Do I need to know anything technical to own a website?
No. You should be able to update your own content (text, images, blog posts) without any coding knowledge if your site is built on a modern CMS like WordPress, Squarespace, or Webflow. Your developer should provide a brief training session and documentation at handoff. For anything beyond basic content updates, you hire your developer or a support service.
What platform will my website be built on?
The most common platforms are: WordPress (powers 43% of all websites, highly flexible, huge plugin ecosystem, requires monthly maintenance), Webflow (design-forward, visual editor, hosting included), Squarespace or Wix (all-in-one platforms, easy to update yourself, less customizable), Shopify (purpose-built for e-commerce), and custom-coded (maximum flexibility, higher cost, requires a developer for all changes). Each has trade-offs — ask your developer which they recommend for your specific needs and why.
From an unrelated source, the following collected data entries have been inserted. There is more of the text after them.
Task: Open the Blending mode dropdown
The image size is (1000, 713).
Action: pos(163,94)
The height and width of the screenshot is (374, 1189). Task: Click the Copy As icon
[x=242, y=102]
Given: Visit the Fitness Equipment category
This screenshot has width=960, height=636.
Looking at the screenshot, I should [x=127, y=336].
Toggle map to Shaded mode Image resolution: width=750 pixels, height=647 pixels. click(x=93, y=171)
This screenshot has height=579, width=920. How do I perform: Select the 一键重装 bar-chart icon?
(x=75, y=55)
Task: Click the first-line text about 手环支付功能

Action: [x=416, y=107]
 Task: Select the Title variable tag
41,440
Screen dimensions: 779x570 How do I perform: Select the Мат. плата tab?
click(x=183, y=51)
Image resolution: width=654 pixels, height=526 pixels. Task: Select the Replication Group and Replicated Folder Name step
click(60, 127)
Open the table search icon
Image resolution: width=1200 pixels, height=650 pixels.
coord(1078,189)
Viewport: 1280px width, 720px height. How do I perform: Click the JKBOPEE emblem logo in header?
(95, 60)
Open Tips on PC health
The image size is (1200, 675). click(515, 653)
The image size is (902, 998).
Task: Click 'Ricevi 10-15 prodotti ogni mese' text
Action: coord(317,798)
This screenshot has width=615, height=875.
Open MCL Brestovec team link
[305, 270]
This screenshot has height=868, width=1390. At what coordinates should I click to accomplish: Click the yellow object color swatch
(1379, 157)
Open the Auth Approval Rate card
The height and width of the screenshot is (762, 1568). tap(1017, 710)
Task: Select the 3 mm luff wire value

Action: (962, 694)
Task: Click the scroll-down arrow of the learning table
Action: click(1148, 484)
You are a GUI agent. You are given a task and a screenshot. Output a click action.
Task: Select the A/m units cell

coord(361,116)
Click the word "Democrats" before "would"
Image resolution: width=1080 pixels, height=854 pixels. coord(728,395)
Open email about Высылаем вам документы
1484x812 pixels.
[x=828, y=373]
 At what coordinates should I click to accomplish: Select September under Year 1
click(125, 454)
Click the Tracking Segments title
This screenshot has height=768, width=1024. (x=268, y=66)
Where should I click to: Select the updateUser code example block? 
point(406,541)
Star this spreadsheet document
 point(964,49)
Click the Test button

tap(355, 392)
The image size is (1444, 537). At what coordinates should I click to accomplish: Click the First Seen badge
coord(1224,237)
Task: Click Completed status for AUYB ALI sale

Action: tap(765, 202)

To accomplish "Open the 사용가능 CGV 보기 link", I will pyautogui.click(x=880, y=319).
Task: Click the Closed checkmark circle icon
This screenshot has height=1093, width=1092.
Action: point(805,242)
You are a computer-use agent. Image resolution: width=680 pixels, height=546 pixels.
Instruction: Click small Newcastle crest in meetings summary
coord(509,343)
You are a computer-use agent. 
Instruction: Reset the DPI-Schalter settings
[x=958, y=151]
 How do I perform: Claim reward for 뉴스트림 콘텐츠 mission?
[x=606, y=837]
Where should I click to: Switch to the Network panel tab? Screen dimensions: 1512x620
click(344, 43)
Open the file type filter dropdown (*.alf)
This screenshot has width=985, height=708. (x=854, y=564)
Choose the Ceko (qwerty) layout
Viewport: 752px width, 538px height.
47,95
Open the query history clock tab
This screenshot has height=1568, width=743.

What is a domain name and do I need to buy one?
A domain name is your website address — for example, yourbusiness.com. You register a domain through a registrar like GoDaddy, Namecheap, or Google Domains for $10–$20 per year. You should own your domain in your own name, registered to your own email address. Never let a developer register your domain in their name — if the relationship ends, you could lose it. Your developer will point your domain to your hosting once the site is ready.
Who hosts my website and what does hosting cost?
Hosting is the server space where your website files live. You can buy hosting from providers like SiteGround, WP Engine, Kinsta, or Bluehost, or your developer can manage it for you (often at a markup). Shared hosting costs $5–$15/month and is fine for low-traffic sites. Managed WordPress hosting costs $25–$100/month and is faster and more secure. Enterprise hosting for high-traffic sites runs $200–$1,000/month. Always make sure the hosting account is in your name.
Will my website be secure (HTTPS)?
Yes — all professional websites use SSL (Secure Sockets Layer), which gives you the HTTPS prefix and a padlock in the browser. SSL is now free through Let's Encrypt and is included with most modern hosting plans. Without SSL, browsers show a "Not Secure" warning that drives visitors away and kills trust instantly. Google also gives a rankings boost to HTTPS sites. If a developer is not including SSL, find someone else.
How fast will my website load?
Page load speed directly affects both user experience and search rankings. A well-built website should load in under 2–3 seconds. Speed depends on hosting quality, image optimization, caching, and how much third-party code (ads, trackers, fonts) is loaded. Ask your developer what they do to optimize page speed and ask to see Google PageSpeed Insights scores for their portfolio sites before hiring them.
Will I be able to update my website myself?
If your site is built on a CMS (WordPress, Webflow, Squarespace), yes — you will be able to update text, swap images, publish blog posts, and add new content without developer help. Your developer should build your site with this in mind and train you at handoff. If your site is custom-coded with no CMS, you will need to hire your developer for every change, which becomes expensive quickly.
Can my website handle a lot of visitors at once?
Capacity depends on your hosting plan. Shared hosting may struggle if you suddenly get thousands of simultaneous visitors — for example, from a viral post or a TV appearance. If you expect high traffic or are planning a large marketing campaign, discuss this with your developer before launch. Cloud hosting plans and CDN services (like Cloudflare's free tier) can scale automatically to handle traffic spikes without your site going down.
Can my website integrate with my existing software?
In most cases yes. Common integrations include: CRM systems (HubSpot, Salesforce, Zoho), email marketing platforms (Mailchimp, Klaviyo, ConvertKit), booking tools (Calendly, Acuity), live chat (Intercom, Tidio), social media, accounting software (QuickBooks, FreshBooks), and project management tools. Tell your developer about every tool you currently use so integrations can be planned from the start — adding them later is always more expensive.
What is the difference between a website and a web application?
A website is primarily informational — it presents content, describes services, and allows contact. A web application is interactive — users log in, create accounts, submit data, and the system responds dynamically (think online banking, project management tools, booking platforms, or social networks). Web applications require significantly more development work, security, and infrastructure than websites. If you need custom user accounts, data processing, or complex logic, you are building a web application, not a website — and the cost reflects that.